Ms Tew also points out that, subject to the effect of the Notice of Discontinuance, there has been no challenge to the Recorder’s finding that the test under CPR 19.6(3)(a) was satisfied or his exercise of his discretion.

34.

She further submits that there was no restriction on the Recorder’s powers under section 35 or rule 19.6 which prevented him from ordering substitution. Section 35 does not expressly require that the original action must be live as against the defendant for whom a new party will be substituted, at the time when the application to start the new claim is heard by the court. Unless Ms Veerabathran is right about the effect of the Notice of Discontinuance, the criteria were satisfied.

35.

As to ground 3, Ms Tew invites me to uphold the Recorder’s reasoning about the tense used in rule 19.6(3)(a).

36.

As to the respondent’s ground A, Ms Tew accepts that rule 19.6(3)(b) was not the focus of the hearing below.
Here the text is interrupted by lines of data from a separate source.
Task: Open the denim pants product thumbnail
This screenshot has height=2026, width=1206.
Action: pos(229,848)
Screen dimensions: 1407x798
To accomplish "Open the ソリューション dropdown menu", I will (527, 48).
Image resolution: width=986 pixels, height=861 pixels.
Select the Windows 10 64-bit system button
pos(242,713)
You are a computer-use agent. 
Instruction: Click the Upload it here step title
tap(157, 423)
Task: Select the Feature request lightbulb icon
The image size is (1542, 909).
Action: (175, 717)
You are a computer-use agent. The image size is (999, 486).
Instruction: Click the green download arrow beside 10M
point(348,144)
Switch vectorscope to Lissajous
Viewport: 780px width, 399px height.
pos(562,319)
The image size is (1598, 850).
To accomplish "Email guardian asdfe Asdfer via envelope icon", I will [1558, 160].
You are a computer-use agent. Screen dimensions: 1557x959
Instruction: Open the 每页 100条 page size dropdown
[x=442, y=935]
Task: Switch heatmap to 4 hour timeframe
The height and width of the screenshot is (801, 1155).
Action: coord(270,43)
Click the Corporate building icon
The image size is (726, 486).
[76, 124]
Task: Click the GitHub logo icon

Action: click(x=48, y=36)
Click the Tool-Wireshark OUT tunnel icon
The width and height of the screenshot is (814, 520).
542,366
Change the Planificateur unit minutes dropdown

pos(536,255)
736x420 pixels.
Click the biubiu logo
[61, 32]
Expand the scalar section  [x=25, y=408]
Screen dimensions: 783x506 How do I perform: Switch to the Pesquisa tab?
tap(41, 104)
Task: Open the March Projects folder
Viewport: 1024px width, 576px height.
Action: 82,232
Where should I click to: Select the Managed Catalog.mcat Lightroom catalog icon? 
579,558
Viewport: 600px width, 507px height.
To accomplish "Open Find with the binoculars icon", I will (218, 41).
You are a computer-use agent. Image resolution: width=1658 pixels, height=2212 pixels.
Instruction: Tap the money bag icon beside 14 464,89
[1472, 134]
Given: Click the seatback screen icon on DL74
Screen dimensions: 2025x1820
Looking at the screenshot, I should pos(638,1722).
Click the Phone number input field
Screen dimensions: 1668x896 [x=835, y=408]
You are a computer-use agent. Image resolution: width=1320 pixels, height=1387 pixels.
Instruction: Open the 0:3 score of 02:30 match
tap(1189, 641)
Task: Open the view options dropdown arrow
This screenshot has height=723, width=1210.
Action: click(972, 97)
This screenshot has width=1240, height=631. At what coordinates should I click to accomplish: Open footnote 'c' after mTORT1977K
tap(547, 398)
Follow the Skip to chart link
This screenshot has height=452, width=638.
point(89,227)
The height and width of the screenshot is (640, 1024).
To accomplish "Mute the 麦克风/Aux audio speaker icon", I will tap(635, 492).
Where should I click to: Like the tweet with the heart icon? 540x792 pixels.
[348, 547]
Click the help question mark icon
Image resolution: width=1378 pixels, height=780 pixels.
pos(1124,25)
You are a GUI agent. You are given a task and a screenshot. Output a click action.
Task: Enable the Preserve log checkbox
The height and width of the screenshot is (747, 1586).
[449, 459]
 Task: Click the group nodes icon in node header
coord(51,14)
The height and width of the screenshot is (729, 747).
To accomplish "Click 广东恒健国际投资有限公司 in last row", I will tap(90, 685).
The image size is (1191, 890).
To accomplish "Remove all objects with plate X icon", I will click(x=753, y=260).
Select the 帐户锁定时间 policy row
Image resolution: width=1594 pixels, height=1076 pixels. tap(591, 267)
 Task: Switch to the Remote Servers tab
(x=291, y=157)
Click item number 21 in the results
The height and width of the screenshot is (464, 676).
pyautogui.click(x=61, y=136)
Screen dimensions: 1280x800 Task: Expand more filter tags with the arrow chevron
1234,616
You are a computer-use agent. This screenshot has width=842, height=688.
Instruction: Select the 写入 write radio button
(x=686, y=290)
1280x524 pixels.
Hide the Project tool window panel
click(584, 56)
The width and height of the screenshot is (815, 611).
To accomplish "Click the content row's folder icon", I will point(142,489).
However, she relies on Office Properties PL Limited (in liquidation) and others v Adcamp LLP and Richard Chenery [2025] EWHC 170 (Ch), where David Halpern KC held that that paragraph does not mean that the claim, where the order is made, will be continued by or against the original party. Instead the test should be read as requiring that “the claim by or against the original party cannot properly be carried on unless the new party is added or substituted”. That slightly amended test, she submits, is satisfied on the facts of this case.

37.

Ms Veerabathran also opposes the respondent’s ground A. She contends that the claimant should not be allowed to take a new point under paragraph (b) of rule 19.6(3) which would necessitate the complete recasting of the substitution application. And in any event, she submits that an alternative case under paragraph (b) has no merit. The reason why the claim against Lizst Price cannot be carried on is the discontinuance, rather than the issue of which company is the appropriate defendant. And, she submits, the Notice of Discontinuance provides an answer to any application under paragraph (b) just as it does under paragraph (a).

38.

If I do allow the claimant to rely on paragraph (b), Ms Veerabathran submits that he nevertheless must fail on the facts. She points out that the Claim Form (as opposed to the Particulars of Claim directed against Lizst Price) referred without limitation to “the accounts of the Claimant’s former company showing the Claimant owed it money”. That could encompass the 2013 and 2014 accounts and therefore it is not clear that the original claim issued against Lizst Price, who (under their former name) produced at least the 2013 accounts, could not be carried on without substitution.